* [Data for this exercise]:
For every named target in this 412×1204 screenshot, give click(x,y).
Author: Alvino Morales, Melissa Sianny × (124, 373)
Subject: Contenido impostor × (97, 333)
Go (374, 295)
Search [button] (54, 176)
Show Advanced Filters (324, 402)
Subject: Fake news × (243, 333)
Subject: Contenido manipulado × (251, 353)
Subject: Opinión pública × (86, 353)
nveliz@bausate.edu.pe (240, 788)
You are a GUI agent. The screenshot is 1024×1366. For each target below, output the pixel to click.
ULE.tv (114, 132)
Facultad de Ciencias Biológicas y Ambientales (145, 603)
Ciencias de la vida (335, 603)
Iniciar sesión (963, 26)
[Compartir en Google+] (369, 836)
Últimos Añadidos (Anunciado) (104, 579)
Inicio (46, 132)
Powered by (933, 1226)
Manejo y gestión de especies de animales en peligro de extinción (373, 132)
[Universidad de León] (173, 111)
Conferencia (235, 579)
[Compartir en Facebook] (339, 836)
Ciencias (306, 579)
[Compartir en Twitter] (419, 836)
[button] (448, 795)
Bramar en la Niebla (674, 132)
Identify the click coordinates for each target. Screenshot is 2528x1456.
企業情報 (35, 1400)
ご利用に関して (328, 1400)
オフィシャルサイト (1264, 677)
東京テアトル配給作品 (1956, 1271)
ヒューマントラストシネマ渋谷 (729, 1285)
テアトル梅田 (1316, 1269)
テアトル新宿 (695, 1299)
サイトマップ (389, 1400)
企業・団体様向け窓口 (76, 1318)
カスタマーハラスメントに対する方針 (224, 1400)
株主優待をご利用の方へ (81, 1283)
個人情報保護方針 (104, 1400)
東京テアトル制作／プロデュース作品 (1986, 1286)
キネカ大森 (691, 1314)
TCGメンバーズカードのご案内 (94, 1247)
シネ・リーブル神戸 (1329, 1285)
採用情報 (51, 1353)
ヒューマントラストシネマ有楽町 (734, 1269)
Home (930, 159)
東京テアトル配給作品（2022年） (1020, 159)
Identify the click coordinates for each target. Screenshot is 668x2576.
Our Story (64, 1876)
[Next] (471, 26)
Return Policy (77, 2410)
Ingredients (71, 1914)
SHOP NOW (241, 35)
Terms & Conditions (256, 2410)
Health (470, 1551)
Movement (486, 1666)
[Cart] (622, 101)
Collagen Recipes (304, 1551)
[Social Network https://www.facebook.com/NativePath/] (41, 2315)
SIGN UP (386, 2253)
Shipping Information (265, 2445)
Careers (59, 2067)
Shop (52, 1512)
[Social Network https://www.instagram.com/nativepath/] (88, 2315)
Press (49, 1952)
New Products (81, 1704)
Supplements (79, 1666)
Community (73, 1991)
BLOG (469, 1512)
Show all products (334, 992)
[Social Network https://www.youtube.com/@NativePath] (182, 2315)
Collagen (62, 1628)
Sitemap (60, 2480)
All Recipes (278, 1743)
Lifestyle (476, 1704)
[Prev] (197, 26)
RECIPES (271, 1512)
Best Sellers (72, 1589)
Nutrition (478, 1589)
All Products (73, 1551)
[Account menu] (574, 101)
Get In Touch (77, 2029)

* [Your goal]: Transcribe the material in full; every line must match exactly.

* [Solution]:
For every named target in this 412×1204 screenshot, give click(x,y).
Author: Alvino Morales, Melissa Sianny × (124, 373)
Subject: Contenido impostor × (97, 333)
Go (374, 295)
Search [button] (54, 176)
Show Advanced Filters (324, 402)
Subject: Fake news × (243, 333)
Subject: Contenido manipulado × (251, 353)
Subject: Opinión pública × (86, 353)
nveliz@bausate.edu.pe (240, 788)
You are a GUI agent. The screenshot is 1024×1366. For each target below, output the pixel to click.
ULE.tv (114, 132)
Facultad de Ciencias Biológicas y Ambientales (145, 603)
Ciencias de la vida (335, 603)
Iniciar sesión (963, 26)
[Compartir en Google+] (369, 836)
Últimos Añadidos (Anunciado) (104, 579)
Inicio (46, 132)
Powered by (933, 1226)
Manejo y gestión de especies de animales en peligro de extinción (373, 132)
[Universidad de León] (173, 111)
Conferencia (235, 579)
[Compartir en Facebook] (339, 836)
Ciencias (306, 579)
[Compartir en Twitter] (419, 836)
[button] (448, 795)
Bramar en la Niebla (674, 132)
Identify the click coordinates for each target. Screenshot is 2528x1456.
企業情報 (35, 1400)
ご利用に関して (328, 1400)
オフィシャルサイト (1264, 677)
東京テアトル配給作品 (1956, 1271)
ヒューマントラストシネマ渋谷 (729, 1285)
テアトル梅田 (1316, 1269)
テアトル新宿 (695, 1299)
サイトマップ (389, 1400)
企業・団体様向け窓口 (76, 1318)
カスタマーハラスメントに対する方針 (224, 1400)
株主優待をご利用の方へ (81, 1283)
個人情報保護方針 (104, 1400)
東京テアトル制作／プロデュース作品 (1986, 1286)
キネカ大森 (691, 1314)
TCGメンバーズカードのご案内 (94, 1247)
シネ・リーブル神戸 (1329, 1285)
採用情報 (51, 1353)
ヒューマントラストシネマ有楽町 (734, 1269)
Home (930, 159)
東京テアトル配給作品（2022年） (1020, 159)
Identify the click coordinates for each target. Screenshot is 668x2576.
Our Story (64, 1876)
[Next] (471, 26)
Return Policy (77, 2410)
Ingredients (71, 1914)
SHOP NOW (241, 35)
Terms & Conditions (256, 2410)
Health (470, 1551)
Movement (486, 1666)
[Cart] (622, 101)
Collagen Recipes (304, 1551)
[Social Network https://www.facebook.com/NativePath/] (41, 2315)
SIGN UP (386, 2253)
Shipping Information (265, 2445)
Careers (59, 2067)
Shop (52, 1512)
[Social Network https://www.instagram.com/nativepath/] (88, 2315)
Press (49, 1952)
New Products (81, 1704)
Supplements (79, 1666)
Community (73, 1991)
BLOG (469, 1512)
Show all products (334, 992)
[Social Network https://www.youtube.com/@NativePath] (182, 2315)
Collagen (62, 1628)
Sitemap (60, 2480)
All Recipes (278, 1743)
Lifestyle (476, 1704)
[Prev] (197, 26)
RECIPES (271, 1512)
Best Sellers (72, 1589)
Nutrition (478, 1589)
All Products (73, 1551)
[Account menu] (574, 101)
Get In Touch (77, 2029)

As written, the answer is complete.